La Lega vuole sciare

Vuole andare a sciare il coordinatore regionale della Lega Luigi D’Eramo che, sul leitmotiv del “colpa del governo Conte”, definisce “inaccettabile tenere chiusi gli impianti sciistici nella stagione invernale”. Una posizione dettata dalle preoccupazioni per le conseguenze economiche che la restrizione porterà al settore turistico invernale su cui si basa una fetta importante degli incassi dell’Abruzzo e in particolar modo delle aree interne.

“Siamo ben coscienti che la riapertura vada ponderata con estrema attenzione e con misure di sicurezza adeguate all’ondata pandemica in corso ma non possiamo tollerare che si assuma una decisione così perentoria a poche settimane da quello che dovrebbe essere l’inizio della stagione turistica invernale – prosegue D’Eramo -. Siamo convinti che si possa arrivare a una soluzione che garantisca la sicurezza di tutti e tuteli gli investimenti effettuati dai gestori degli impianti di risalita che, al momento, non hanno neppure la certezza di qualche ristoro ma che sono pronti a valutare le misure di contenimento in ogni loro forma pur di poter dare avvio alla stagione. La tutela della salute è prioritaria e questo settore, nevralgico per l’economia dell’Abruzzo, consente l’applicazione di protocolli di sicurezza in grado di garantire gli appassionati di sci”.

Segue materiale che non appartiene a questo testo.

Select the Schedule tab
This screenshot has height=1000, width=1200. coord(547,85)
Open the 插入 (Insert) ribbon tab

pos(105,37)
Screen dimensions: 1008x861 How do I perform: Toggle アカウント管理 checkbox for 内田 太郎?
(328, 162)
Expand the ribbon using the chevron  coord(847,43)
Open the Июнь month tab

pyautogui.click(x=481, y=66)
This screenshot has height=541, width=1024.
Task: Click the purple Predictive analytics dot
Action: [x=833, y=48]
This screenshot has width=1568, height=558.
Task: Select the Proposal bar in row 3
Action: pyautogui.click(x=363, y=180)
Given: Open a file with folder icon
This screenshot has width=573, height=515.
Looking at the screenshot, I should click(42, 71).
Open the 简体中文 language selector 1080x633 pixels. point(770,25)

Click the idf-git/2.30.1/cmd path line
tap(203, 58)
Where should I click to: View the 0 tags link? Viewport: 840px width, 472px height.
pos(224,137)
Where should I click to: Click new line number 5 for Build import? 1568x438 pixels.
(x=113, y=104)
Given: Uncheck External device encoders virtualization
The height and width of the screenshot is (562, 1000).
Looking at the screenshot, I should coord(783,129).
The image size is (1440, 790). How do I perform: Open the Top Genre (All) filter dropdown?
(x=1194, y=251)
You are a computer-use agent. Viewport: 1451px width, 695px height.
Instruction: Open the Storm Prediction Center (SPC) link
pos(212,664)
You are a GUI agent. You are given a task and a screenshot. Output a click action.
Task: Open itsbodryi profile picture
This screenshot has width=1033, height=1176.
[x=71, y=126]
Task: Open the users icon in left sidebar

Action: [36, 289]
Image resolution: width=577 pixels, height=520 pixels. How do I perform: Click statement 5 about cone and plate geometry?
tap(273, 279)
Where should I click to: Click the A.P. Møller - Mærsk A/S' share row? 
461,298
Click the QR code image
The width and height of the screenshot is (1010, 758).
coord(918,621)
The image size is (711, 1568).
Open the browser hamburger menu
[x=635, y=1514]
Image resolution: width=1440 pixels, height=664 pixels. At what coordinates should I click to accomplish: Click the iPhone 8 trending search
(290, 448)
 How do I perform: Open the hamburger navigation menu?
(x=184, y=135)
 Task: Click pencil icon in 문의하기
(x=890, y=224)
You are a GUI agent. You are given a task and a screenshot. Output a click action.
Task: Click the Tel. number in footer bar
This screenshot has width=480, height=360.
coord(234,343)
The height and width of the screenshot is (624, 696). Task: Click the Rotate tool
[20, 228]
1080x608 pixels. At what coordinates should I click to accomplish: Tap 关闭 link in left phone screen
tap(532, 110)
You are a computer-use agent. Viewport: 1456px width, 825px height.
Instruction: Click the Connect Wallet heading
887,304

Il dibattito resta aperto, anche se il governo sembra aver già chiare le idee e sembra propenso ad una chiusura degli impianti viste anche le esperienze passate nelle quali sulle piste si è resa vana ogni raccomandazione ad evitare assembramenti, anche nel pieno dell’emergenza pandemica.

E d’altronde la regione Abruzzo, al momento, resta di quelle con il bollino rosso, nonostante i timidi segnali di flessione dei contagi che, però, non riguardano le zone più interessate dal circo bianco, e in particolare la provincia dell’Aquila.